Fix for non-public buckets: toggle Public off. Then write Storage RLS policies that grant read access only to the file owner:

CREATE POLICY "users_read_own_files" ON storage.objects
  FOR SELECT TO authenticated
  USING (auth.uid()::text = (storage.foldername(name))[1]);

This assumes you're storing files in a {user_id}/ folder structure, which is the Supabase recommended pattern.

5. Edge Functions check authentication

Lovable doesn't always generate Edge Functions, but if yours does, every function that touches user data needs to verify the JWT. The default Edge Function template does not do this — it's open by default.

Test: for each function, send an unauthenticated request:

curl -X POST 'https://<ref>.supabase.co/functions/v1/<function-name>' \
  -H 'Content-Type: application/json' \
  -d '{}'

If it returns 200 with data, anyone can call it.

Fix: at the top of each function:

const supabase = createClient(
  Deno.env.get('SUPABASE_URL')!,
  Deno.env.get('SUPABASE_ANON_KEY')!,
  { global: { headers: { Authorization: req.headers.get('Authorization')! } } }
);
const { data: { user } } = await supabase.auth.getUser();
if (!user) return new Response('Unauthorized', { status: 401 });

6. CORS is restricted to your domain

Supabase REST and Storage default to Access-Control-Allow-Origin: *. That's fine for the GoTrue auth endpoints (they require the anon key) and for any table covered by RLS (the policies are the protection). But if you have any Edge Function that returns user-specific data based on cookie/session state, restrict CORS in the function.

For pure-Supabase apps without Edge Functions, this isn't usually a P0 — RLS does the protection. But it's worth knowing.

7. Custom domain has HTTPS and a real cert

If you've pointed a custom domain at Lovable, verify the SSL cert is valid (browser shows the lock icon, no warnings) and the DNS isn't proxied through Cloudflare in "DNS only" gray-cloud mode if Lovable does its own SSL.

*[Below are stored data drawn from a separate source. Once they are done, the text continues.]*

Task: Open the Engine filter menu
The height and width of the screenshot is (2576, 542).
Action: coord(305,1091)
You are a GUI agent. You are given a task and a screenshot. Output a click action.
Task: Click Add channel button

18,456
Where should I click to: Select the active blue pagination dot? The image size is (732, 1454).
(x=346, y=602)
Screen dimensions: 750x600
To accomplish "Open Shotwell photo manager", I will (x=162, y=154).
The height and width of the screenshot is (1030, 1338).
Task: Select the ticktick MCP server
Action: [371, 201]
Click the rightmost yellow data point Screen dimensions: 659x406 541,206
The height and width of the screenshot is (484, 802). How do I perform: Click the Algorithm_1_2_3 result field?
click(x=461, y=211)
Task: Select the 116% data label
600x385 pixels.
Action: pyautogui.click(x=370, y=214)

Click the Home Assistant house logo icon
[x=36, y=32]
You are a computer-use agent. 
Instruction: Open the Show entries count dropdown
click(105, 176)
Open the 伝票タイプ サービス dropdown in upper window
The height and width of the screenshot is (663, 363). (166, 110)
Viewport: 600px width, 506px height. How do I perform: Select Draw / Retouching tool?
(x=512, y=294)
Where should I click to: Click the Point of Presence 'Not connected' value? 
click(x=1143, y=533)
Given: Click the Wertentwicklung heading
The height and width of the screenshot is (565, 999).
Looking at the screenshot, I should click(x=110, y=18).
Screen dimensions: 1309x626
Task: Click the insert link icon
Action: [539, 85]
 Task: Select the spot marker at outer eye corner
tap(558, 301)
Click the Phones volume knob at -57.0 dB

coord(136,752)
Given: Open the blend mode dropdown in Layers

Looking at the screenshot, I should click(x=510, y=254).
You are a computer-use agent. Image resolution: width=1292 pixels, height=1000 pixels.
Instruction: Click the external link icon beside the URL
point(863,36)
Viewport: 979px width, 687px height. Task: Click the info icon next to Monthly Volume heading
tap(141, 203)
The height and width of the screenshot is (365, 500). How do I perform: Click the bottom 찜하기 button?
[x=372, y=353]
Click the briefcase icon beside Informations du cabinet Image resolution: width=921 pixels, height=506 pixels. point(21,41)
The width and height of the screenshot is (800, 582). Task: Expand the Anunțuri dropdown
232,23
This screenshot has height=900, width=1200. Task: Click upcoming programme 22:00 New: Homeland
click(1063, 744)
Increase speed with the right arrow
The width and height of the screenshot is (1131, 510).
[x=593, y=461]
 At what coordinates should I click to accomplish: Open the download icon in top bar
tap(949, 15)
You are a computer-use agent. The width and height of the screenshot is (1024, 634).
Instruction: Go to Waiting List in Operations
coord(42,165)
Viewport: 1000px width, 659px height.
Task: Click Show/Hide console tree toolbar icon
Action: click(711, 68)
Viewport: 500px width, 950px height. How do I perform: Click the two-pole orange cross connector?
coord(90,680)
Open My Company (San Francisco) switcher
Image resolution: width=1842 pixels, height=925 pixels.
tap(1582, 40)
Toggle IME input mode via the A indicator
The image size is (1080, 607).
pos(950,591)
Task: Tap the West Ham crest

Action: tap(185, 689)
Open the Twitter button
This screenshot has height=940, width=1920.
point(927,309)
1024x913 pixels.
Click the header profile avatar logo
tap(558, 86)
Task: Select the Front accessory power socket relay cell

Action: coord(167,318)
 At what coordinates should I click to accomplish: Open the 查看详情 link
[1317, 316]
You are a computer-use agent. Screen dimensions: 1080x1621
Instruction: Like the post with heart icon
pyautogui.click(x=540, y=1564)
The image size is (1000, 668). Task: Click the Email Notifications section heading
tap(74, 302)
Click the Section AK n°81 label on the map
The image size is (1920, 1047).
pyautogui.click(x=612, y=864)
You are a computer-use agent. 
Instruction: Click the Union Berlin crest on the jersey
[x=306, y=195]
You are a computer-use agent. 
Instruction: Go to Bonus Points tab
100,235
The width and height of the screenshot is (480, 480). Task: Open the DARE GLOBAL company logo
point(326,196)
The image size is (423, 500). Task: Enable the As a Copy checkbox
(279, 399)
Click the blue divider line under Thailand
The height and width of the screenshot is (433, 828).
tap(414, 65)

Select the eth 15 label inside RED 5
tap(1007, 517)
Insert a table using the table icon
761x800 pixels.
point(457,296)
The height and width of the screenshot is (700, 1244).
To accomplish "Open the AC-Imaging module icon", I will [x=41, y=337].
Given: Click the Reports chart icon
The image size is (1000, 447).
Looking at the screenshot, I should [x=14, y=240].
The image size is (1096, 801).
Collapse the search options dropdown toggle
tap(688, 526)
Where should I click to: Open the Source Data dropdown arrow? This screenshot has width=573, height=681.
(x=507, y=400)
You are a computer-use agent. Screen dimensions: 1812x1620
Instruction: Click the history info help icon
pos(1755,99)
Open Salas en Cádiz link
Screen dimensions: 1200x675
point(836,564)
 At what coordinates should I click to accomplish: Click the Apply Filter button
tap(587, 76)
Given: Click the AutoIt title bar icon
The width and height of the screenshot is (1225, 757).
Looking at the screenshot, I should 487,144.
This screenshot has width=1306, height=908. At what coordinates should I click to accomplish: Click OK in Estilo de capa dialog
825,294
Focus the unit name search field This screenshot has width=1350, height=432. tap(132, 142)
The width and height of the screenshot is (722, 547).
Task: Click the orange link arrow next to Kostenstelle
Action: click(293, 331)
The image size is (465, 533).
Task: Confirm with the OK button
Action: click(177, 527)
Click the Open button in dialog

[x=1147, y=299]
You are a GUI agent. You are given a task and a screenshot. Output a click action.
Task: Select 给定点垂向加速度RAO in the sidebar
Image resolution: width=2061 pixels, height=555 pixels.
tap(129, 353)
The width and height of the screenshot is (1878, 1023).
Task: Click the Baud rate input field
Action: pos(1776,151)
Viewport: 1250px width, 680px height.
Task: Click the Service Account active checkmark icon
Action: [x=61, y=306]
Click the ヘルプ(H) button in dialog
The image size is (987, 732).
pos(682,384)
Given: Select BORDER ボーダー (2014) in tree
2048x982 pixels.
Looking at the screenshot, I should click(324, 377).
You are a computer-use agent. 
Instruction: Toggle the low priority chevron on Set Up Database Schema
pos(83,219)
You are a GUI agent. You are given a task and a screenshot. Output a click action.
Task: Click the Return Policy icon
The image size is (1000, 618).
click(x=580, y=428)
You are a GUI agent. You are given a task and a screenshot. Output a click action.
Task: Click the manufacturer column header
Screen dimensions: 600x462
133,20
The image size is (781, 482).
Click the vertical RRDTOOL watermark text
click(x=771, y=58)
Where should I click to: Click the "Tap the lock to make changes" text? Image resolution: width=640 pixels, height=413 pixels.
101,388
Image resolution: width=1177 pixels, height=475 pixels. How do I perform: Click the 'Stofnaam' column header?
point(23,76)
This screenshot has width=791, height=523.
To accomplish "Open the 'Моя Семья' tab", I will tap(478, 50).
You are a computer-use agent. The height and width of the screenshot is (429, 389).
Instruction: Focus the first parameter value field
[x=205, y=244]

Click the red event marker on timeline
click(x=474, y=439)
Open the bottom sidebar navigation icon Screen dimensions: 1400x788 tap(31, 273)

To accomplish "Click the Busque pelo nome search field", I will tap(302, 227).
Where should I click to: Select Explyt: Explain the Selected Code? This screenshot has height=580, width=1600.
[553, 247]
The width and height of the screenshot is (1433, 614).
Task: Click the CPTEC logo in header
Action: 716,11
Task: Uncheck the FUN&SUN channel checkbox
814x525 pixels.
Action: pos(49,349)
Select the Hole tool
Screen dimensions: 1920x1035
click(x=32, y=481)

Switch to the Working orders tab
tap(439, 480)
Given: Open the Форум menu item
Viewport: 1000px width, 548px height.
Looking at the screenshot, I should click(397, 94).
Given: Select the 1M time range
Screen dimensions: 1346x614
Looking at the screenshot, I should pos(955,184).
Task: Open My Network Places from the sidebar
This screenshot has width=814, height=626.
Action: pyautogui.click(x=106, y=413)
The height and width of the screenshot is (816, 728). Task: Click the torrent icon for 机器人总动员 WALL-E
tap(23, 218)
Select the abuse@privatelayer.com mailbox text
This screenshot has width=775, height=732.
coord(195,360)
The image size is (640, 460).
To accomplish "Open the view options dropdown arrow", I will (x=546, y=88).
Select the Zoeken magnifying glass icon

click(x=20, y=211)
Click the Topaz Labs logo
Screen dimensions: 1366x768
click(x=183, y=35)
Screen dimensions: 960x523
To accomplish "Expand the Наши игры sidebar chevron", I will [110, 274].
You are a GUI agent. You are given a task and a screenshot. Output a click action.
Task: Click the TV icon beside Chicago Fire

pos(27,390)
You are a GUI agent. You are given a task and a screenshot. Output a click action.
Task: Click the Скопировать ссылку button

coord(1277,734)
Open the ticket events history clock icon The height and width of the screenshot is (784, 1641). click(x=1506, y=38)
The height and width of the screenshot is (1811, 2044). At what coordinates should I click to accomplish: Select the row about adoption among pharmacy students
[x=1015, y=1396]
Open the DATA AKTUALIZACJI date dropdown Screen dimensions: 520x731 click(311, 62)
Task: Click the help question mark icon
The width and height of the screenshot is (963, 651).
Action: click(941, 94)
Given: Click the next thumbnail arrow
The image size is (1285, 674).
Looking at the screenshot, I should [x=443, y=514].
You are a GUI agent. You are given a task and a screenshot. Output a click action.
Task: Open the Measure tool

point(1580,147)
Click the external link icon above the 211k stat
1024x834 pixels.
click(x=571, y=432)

This is more of a "your launch will look broken on Twitter" issue than a security issue, but it shares the checklist.

8. .env files aren't committed to your Lovable git repo

Lovable projects can be pushed to GitHub. If they are, check that .env, .env.local, .env.production are all in .gitignore. Then check the git history — if any of those files were committed at any point, even a deleted commit, the secrets in them are public on GitHub forever.

Test:

git log --all --full-history -- .env .env.local .env.production
# If any commits show up, secrets in those commits are exposed.

git rev-list --all | xargs git grep -l 'SUPABASE_SERVICE_ROLE_KEY'
# Find any commit that mentions the service_role env var.

Fix: if anything is exposed, you have to rotate every secret that was ever in those files, even ones from months ago. Removing the file from history (git filter-repo) doesn't help — automated scrapers have already pulled it. Treat any secret that's ever been in a public commit as compromised forever.

One command to run them all

The first six items are what vibecheck checks automatically when you submit your URL. Items 7 and 8 require manual verification — but if 1–6 pass and you've done 7 and 8, your Lovable app is in better shape than 80% of what's been launched in the last six months.